Con il secondo motivo il ricorrente lamenta la mancata concessione della protezione sussidiaria, in relazione all’art. 360 c.p.c., nn. 3 e 5, perchè la Corte di Appello avrebbe escluso con motivazione apparente la sussistenza della violenza generalizzata richiesta dal D.Lgs. n. 251 del 2007, art. 14, lett. c).

La censura è infondata. La Corte lucana ha infatti esaminato la situazione interna del Senegal, e della regione del Kaolack (dalla quale proviene il ricorrente) in particolare, concludendo che quest’ultima è una delle più floride del Paese e che il Paese stesso è uno degli Stati più stabili dell’intero continente africano (cfr. pagg. 8 e ss. della sentenza). Tale ricostruzione, fondata su informazioni tratte da fonti internazionali debitamente indicate nel provvedimento impugnato, in coerenza con i principi posti da questa Corte (Cass. Sez. 1, Ordinanza n. 13449 del 17/05/2019, Rv. 653887; Cass. Sez. 1, Ordinanza n. 13897 del 22/05/2019, Rv. 654174) non si risolve certamente in una motivazione apparente, avendo il giudice di merito consentito alla parte la duplice verifica delle fonti consultate e delle specifiche informazioni da esse ricavate.

Con il terzo motivo il ricorrente lamenta infine la mancata concessione della protezione umanitaria, in relazione all’art. 360 c.p.c., nn. 3 e 5, perchè la Corte di Appello avrebbe omesso di considerare la sua giovane età, il pericolo di essere ucciso dai membri della famiglia avversaria, il contesto socialmente arretrato del Senegal e le condizioni di vita colà esistenti.

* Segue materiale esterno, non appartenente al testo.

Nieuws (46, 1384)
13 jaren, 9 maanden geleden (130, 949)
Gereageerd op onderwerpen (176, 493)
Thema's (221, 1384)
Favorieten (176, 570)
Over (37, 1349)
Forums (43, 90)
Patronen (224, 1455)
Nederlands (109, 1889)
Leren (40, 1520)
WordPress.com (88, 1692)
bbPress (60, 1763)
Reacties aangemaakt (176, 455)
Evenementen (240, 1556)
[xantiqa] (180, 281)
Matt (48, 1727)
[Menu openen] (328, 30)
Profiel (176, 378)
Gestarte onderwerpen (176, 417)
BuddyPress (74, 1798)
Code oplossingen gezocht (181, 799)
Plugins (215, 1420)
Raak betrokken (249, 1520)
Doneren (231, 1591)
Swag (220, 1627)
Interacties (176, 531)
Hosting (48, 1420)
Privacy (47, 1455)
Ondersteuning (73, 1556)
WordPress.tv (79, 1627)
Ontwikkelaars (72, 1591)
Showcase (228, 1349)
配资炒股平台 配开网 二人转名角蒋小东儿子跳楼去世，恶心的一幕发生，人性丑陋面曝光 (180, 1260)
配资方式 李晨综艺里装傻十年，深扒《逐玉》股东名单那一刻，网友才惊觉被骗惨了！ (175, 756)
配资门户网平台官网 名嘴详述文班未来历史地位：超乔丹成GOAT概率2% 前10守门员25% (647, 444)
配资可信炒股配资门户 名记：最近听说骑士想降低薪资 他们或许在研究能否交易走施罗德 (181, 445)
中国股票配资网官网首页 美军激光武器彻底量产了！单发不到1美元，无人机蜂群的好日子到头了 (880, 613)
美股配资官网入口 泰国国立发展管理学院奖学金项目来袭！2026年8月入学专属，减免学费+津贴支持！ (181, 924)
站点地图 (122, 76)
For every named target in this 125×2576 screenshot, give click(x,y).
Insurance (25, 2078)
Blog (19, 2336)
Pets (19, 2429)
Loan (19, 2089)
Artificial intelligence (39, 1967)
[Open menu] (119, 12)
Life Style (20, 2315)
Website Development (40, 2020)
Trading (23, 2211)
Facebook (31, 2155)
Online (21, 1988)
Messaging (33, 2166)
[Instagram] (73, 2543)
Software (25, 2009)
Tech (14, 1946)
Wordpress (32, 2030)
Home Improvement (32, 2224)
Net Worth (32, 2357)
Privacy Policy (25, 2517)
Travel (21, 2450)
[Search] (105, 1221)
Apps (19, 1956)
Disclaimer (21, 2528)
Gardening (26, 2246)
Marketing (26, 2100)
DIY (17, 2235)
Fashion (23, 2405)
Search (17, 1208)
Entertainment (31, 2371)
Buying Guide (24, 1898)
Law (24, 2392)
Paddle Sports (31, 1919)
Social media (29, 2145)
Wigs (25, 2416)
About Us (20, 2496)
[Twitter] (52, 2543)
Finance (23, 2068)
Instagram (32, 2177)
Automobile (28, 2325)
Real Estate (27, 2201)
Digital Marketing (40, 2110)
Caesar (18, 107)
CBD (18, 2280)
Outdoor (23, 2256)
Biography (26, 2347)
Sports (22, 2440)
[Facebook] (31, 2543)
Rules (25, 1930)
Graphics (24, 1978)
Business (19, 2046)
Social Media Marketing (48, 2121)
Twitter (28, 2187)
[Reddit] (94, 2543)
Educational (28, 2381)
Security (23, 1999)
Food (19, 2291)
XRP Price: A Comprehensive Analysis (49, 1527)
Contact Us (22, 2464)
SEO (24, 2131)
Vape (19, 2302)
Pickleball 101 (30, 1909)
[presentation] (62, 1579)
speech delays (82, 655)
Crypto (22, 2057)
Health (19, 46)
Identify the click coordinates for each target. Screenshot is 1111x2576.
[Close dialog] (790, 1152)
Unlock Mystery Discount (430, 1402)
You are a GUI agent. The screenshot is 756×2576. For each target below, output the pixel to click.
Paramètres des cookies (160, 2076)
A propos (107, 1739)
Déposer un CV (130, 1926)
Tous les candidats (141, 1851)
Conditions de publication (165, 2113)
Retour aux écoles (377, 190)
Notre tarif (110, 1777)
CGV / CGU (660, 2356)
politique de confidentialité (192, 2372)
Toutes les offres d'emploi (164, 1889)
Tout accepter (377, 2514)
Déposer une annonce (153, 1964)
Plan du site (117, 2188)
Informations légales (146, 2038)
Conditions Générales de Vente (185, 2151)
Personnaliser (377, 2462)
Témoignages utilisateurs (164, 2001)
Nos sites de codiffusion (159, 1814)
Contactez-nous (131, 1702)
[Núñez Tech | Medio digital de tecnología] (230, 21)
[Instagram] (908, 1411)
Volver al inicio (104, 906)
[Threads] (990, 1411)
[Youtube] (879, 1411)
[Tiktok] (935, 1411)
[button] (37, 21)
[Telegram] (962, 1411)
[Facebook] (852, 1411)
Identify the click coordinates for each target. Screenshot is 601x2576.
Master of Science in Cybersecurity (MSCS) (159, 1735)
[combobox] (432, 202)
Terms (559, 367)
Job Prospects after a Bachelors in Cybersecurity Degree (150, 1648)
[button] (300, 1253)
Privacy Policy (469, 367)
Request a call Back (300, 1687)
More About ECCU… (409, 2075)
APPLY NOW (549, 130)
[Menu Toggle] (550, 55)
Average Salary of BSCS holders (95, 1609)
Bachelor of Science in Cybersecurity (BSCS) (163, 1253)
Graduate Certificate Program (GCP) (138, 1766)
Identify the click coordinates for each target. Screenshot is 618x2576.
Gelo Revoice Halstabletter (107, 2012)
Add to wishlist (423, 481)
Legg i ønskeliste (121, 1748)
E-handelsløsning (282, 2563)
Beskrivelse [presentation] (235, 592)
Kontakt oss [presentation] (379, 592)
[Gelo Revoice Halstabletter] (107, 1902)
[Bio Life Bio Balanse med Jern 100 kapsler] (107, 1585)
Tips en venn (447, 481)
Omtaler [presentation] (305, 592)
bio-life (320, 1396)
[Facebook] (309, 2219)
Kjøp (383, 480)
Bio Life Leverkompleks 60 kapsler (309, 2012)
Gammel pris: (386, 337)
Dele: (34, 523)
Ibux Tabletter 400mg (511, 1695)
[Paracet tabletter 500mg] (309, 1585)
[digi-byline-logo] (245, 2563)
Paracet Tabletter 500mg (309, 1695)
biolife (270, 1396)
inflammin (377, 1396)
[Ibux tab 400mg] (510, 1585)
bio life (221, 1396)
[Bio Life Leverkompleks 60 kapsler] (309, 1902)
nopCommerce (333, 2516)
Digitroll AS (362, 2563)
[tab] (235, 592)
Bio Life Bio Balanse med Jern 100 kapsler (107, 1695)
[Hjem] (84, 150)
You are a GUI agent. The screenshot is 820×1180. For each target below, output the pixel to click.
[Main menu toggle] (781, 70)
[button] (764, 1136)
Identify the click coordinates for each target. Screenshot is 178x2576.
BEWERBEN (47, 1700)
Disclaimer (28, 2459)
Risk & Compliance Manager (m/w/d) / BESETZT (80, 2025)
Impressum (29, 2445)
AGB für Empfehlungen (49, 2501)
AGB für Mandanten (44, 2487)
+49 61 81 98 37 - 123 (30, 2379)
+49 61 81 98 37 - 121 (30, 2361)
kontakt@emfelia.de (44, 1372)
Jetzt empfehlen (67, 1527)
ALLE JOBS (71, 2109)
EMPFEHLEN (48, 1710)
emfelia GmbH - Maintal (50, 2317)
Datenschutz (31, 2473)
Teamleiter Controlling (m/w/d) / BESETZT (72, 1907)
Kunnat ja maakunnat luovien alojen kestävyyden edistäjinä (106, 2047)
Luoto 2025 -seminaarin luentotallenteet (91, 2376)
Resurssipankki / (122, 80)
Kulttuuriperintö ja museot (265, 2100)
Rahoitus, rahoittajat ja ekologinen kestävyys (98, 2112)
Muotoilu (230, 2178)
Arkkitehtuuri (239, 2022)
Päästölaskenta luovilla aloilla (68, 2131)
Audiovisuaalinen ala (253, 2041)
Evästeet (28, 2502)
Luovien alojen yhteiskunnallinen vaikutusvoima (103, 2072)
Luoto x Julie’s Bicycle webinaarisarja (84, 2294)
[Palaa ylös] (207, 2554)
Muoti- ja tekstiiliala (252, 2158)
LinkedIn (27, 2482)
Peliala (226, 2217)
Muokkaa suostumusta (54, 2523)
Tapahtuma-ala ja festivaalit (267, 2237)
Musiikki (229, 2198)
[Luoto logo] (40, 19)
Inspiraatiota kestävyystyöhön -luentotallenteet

La censura è inammissibile perchè il ricorrente si limita ad una critica generica della valutazione di fatto compiuta dalla Corte territoriale. Nè sussistono i lamentati profili di omessa considerazione degli aspetti sopra evidenziati, posto che la Corte potentina ha condotto una complessiva valutazione, sia del contesto esistente nella regione di provenienza del richiedente, sia della sua condizione personale, escludendo tanto un quadro di pericolosità oggettiva in caso di rientro, quanto un profilo di vulnerabilità individuale, non avendo il D. allegato alcun elemento specifico inerente alla sua storia particolare.

In definitiva, il ricorso va rigettato.

Nulla per le spese, in difetto di svolgimento di attività difensiva da parte del Ministero intimato nel presente giudizio di legittimità.

Stante il tenore della pronuncia, va dato atto – ai sensi del D.P.R. n. 115 del 2002, art. 13, comma 1 quater – della sussistenza dei presupposti processuali per il versamento di un ulteriore importo a titolo contributo unificato, pari a quello previsto per la proposizione dell’impugnazione, se dovuto.

PQM

la Corte rigetta il ricorso.

Ai sensi del D.P.R. n. 115 del 2002, art. 13, comma 1-quater, dà atto della sussistenza dei presupposti processuali per il versamento, da parte del ricorrente, di un ulteriore importo a titolo di contributo unificato pari a quello previsto per il ricorso, a norma dello stesso art. 13, comma 1-bis, se dovuto.

Così deciso in Roma, nella Camera di consiglio della Sezione Seconda Civile, il 13 luglio 2020.